Dataset entries:
────────────────
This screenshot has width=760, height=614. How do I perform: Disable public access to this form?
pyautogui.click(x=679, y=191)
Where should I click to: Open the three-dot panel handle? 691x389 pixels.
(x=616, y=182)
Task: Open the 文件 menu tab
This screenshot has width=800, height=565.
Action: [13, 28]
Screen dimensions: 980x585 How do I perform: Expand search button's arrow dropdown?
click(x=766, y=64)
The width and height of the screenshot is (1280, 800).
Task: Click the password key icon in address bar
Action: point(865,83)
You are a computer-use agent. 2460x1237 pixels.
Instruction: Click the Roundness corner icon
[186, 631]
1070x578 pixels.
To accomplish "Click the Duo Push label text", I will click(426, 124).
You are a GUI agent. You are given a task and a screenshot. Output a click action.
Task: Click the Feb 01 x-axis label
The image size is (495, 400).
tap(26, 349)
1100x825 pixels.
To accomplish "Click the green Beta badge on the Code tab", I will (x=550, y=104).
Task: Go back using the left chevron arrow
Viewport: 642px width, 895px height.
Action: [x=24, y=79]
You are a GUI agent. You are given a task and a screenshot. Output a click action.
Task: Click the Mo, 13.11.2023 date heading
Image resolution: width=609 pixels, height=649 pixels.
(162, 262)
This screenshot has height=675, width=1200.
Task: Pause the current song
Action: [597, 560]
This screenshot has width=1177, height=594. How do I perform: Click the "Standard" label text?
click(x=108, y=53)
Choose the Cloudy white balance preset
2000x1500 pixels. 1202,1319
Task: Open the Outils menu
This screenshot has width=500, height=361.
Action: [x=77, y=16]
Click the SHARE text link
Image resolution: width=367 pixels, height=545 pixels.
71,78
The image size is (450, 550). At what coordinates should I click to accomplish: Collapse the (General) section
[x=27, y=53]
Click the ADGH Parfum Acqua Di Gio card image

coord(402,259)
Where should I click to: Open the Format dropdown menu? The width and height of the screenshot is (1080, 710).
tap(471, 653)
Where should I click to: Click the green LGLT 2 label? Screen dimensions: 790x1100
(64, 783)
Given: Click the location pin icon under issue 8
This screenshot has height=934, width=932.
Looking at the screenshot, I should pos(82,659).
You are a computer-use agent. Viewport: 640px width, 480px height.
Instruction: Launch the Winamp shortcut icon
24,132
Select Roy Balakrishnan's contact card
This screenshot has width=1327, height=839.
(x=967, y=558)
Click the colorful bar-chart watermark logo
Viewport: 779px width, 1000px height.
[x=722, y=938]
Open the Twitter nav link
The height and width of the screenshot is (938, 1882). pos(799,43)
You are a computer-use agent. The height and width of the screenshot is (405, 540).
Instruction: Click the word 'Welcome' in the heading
────────────────
The problem: Going over every line of the entries, tally those containing the string "heading" and report only the figure.

Finished task: 2